→ **WORK INSTRUCTIONS**:
Leave out the pictures, and copy exactly the lines from the line with "Viewport: 600px width, 537px height." through the last line of the data below.

[Excerpts from a dataset]
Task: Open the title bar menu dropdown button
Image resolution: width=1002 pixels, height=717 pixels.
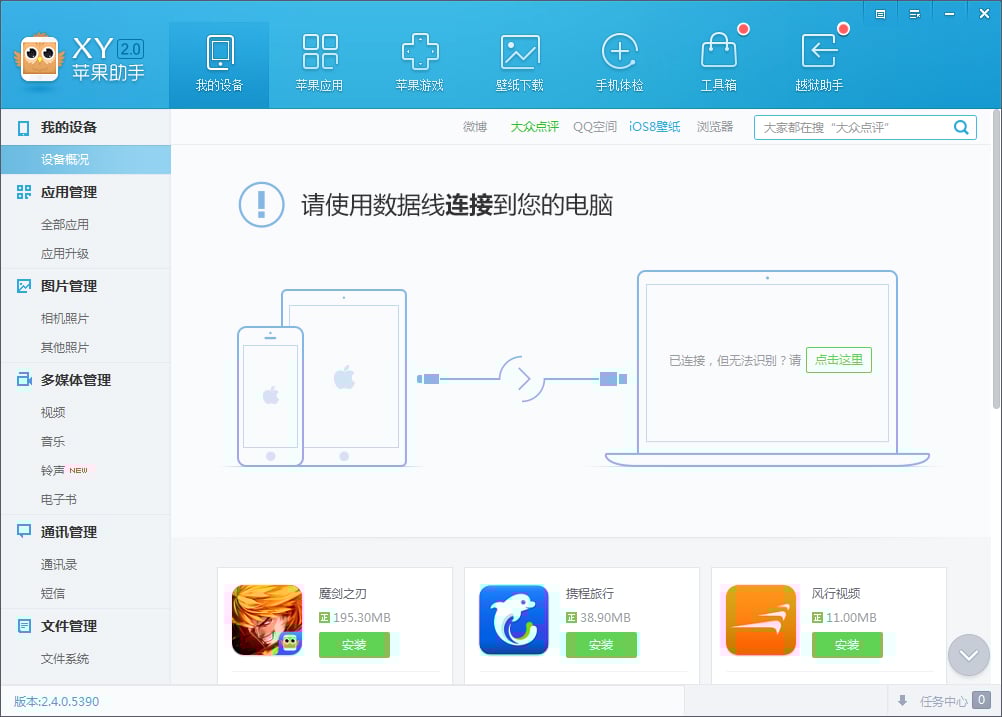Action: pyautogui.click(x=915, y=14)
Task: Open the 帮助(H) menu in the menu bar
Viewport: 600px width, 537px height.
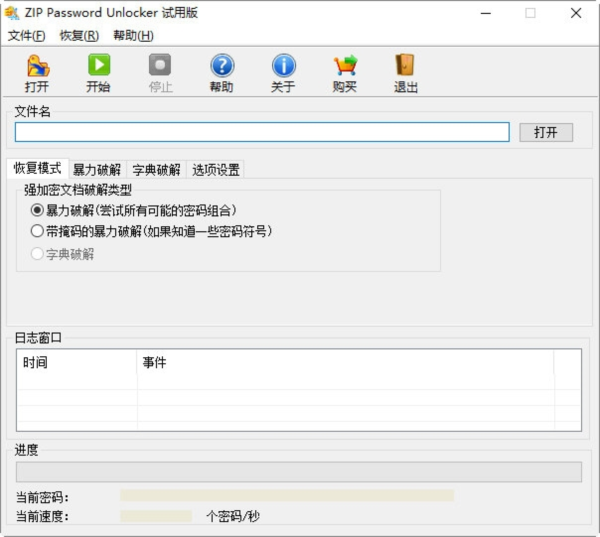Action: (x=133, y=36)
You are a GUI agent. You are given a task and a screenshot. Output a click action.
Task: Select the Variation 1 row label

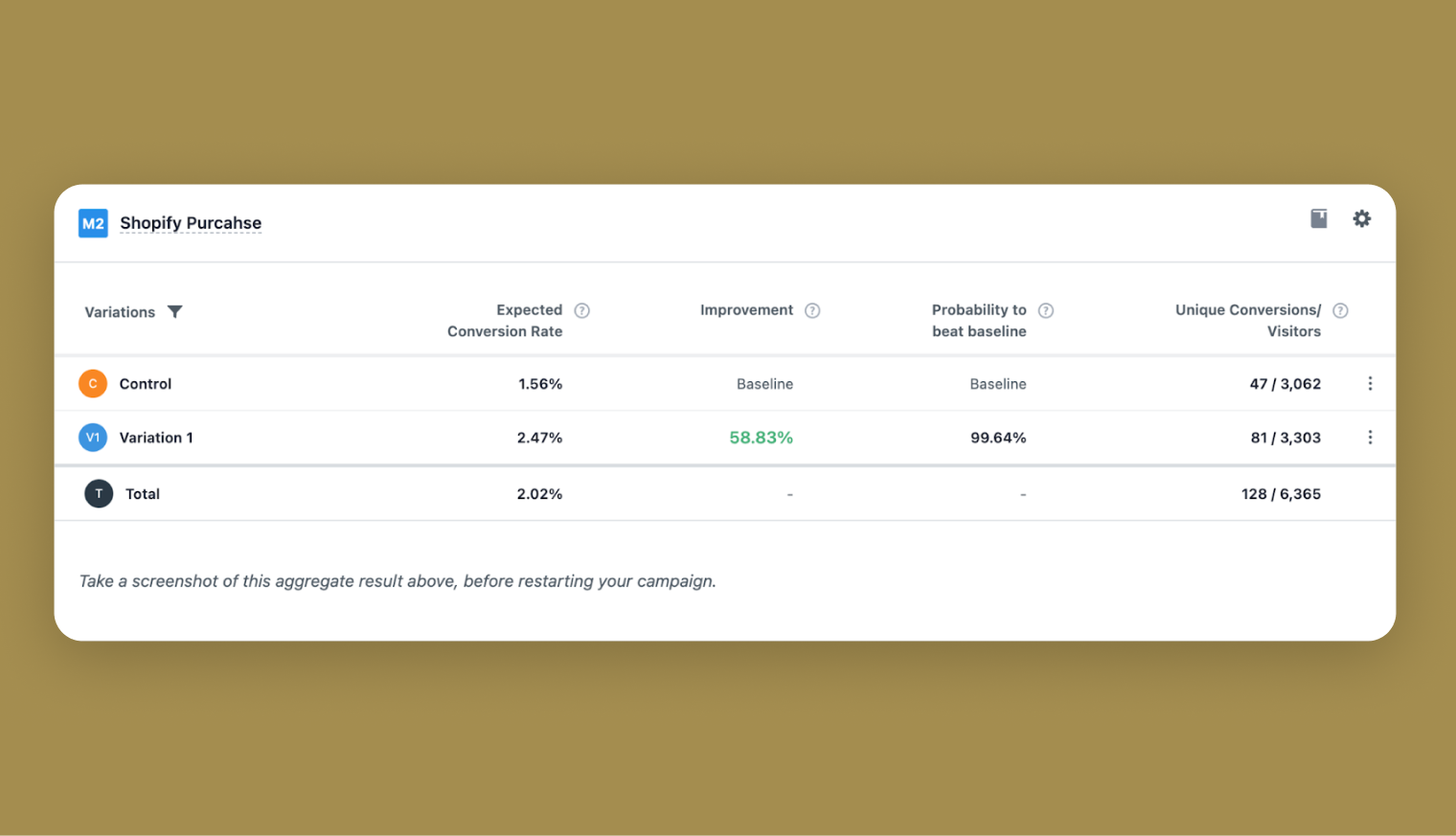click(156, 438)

→ **RESULT OF THE EXERCISE**:
Viewport: 600px width, 537px height.
Action: (x=133, y=36)
You are a GUI agent. You are given a task and a screenshot. Output a click action.
Task: Select the Variation 1 row label

click(156, 438)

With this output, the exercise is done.